I also went through Chattanooga, home of the famous Chattanooga Choo Choo. The choo choo was made famous in a song popularized by Glen Miller and today it is a hotel. Personally I think they should have made the train into a restaurant and called it the Chattanooga Chew Chew but what do I know?
When I got to Tracy City, Tennessee, I stopped for lunch and had one of the best hamburgers I’ve ever eaten. I don’t remember the name of the restaurant but it shouldn’t be hard to find if you ever find yourself in Tracy City because it’s the only one in town. Don’t expect a fancy place because in addition to mighty fine burgers, the joint also sold live bait, fishing tackle, baby food, and hunting knives. It gave a new meaning to the word eclectic.
As I cruised further on the Tennessee back roads, I came across towns with very interesting names. There was Seddy-Daisy, Dowelltown, and a place named Smartt, which seemed extremely ironic.
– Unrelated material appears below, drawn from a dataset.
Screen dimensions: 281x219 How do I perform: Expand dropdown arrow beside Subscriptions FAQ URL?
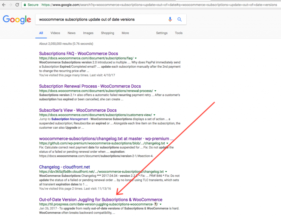(136, 58)
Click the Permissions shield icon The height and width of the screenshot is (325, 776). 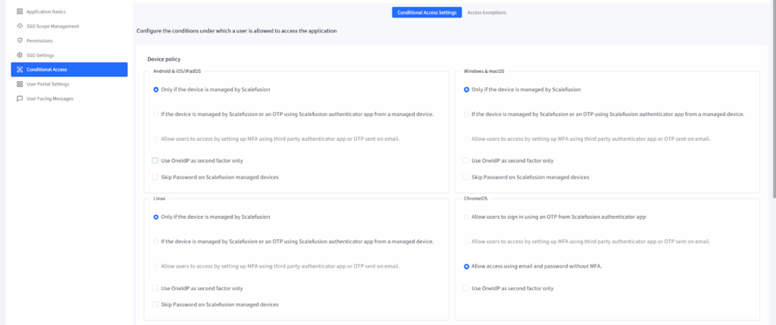(19, 41)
I was heading for Clarksville, another town popularized by a train song. The Monkeys recorded The Last Train To Clarksville although they might have been talking about a different Clarksville because the one in Tennessee doesn’t have a train station.
I also had the pleasure of driving through Nashville during rush hour which was about as much fun as getting a facial with sandpaper. This experience should be immortalized in song. I think a country western song with the lyrics, “It’s five o’clock in Nashville and the traffic really sucks. I’d stay overnight here but the hotels charge big bucks.”